This book is the product of the 2nd World Conference on Environmental History, held in Guimarães, Portugal, in 2014. It gathers works by authors from the five continents, addressing concerns raised by past events so as to provide information to help manage the present and the future. It reveals how our cultural background and examples of past territorial intervention can help to combat political and cultural limitations through the common language of environmental benefits without disguising harmful past human interventions.
Considering that political ideologies such as socialism and capitalism, as well as religion, fail to offer global paradigms for common ground, an environmentally positive discourse instead of an ecological determinism might serve as an umbrella common language to overcome blocking factors, real or invented, and avoid repeating ecological loss.
Therefore, agency, environmental speech and historical research are urgently needed in order to sustain environmental paradigms and overcome political, cultural an economic interests in the public arena.
This book intertwines reflections on our bonds with landscapes, processes of natural and scientific transfer across the globe, the changing of ecosystems, the way in which scientific knowledge has historically both accelerated destruction and allowed a better distribution of vital resources or as it, in today’s world, can offer alternatives that avoid harming those same vital natural resources: water, soil and air.
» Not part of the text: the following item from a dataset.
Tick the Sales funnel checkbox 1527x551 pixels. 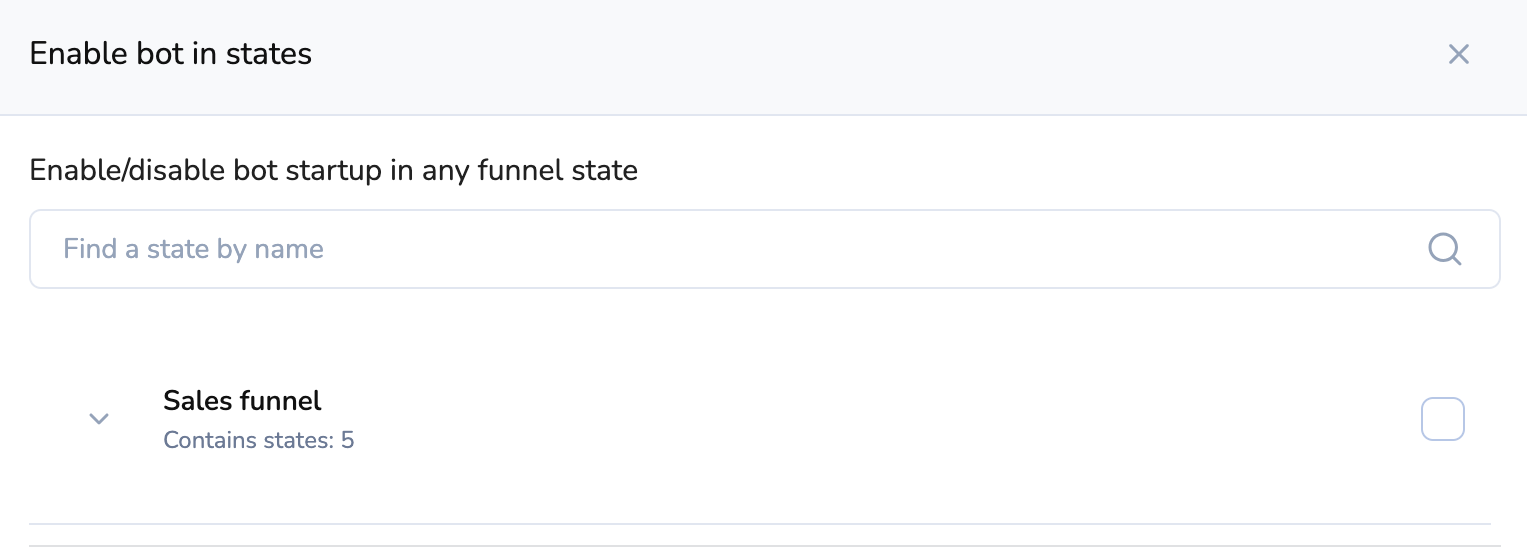point(1442,419)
In addition, it shows the relevance of cultural factors both in the taming of nature in favor of human comfort and in the role of the environment matters in the forging of cultural identities, which cannot be detached from technical intervention in the world.
In short, the book firstly studies the past, approaching it as a data set of how the environment has shaped culture, secondly seeks to understand the present, and thirdly assesses future perspectives: what to keep, what to change, and what to dream anew, considering that conventional solutions have not sufficed to protect life on our planet.